BEGIN DOCUMENT SECTION

Objective

To assess the ability of 2nd-year students to identify normal and abnormal findings during cardiac and lung auscultation using high-fidelity manikin simulators and standardized patients. A secondary objective was to assess students' perceived competence and confidence in their abilities.

Methods

This was a descriptive pilot study of randomly selected 2nd-year students at 1 chiropractic training program. Participants were asked to perform cardiac and lung auscultation on high-fidelity manikins (2 stations) and standardized human patients (2 stations) with normal and abnormal auscultation sounds. Participants described the auscultated sound as “abnormal” or “normal” and were also asked to score their confidence in describing the sound and competence in performing auscultation on a 100-mm visual analog scale. Descriptive statistics were calculated for all study variables.

END DOCUMENT SECTION

> THINGS TO DO
1. In the auscultation study abstract, what scale did participants use to score their confidence and competence?
2. Please echo the auscultation study abstract, everything from "To assess the" down to "all study variables.", without changing a word.

BEGIN RECORDS PROVIDED

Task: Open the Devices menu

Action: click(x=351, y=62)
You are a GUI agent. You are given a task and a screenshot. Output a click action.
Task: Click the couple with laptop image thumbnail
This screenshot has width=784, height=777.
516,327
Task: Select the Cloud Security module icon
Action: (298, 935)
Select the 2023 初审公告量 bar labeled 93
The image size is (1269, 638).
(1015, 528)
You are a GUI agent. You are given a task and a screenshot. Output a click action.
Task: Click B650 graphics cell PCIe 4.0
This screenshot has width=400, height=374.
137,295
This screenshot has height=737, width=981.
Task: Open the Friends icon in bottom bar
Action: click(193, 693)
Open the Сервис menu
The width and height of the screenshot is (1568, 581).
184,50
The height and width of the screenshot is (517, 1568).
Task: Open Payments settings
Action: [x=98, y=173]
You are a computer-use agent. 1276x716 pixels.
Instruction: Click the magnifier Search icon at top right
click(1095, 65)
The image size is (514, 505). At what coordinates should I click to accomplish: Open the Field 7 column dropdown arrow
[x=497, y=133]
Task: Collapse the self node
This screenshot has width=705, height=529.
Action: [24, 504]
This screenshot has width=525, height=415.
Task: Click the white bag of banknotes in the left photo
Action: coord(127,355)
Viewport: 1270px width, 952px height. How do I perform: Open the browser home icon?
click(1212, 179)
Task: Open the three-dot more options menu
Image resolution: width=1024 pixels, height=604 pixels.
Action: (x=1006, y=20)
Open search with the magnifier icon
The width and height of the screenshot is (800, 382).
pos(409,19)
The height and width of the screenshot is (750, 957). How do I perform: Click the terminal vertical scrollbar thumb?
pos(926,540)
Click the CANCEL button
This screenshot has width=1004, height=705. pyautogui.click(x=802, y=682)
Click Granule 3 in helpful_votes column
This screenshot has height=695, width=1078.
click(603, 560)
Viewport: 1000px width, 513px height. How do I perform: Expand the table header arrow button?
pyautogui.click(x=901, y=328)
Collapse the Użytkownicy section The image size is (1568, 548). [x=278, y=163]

END RECORDS PROVIDED

> TASK-BY-TASK OUTPUTS
1. A 100-mm visual analog scale.

2.
To assess the ability of 2nd-year students to identify normal and abnormal findings during cardiac and lung auscultation using high-fidelity manikin simulators and standardized patients. A secondary objective was to assess students' perceived competence and confidence in their abilities.

Methods

This was a descriptive pilot study of randomly selected 2nd-year students at 1 chiropractic training program. Participants were asked to perform cardiac and lung auscultation on high-fidelity manikins (2 stations) and standardized human patients (2 stations) with normal and abnormal auscultation sounds. Participants described the auscultated sound as “abnormal” or “normal” and were also asked to score their confidence in describing the sound and competence in performing auscultation on a 100-mm visual analog scale. Descriptive statistics were calculated for all study variables.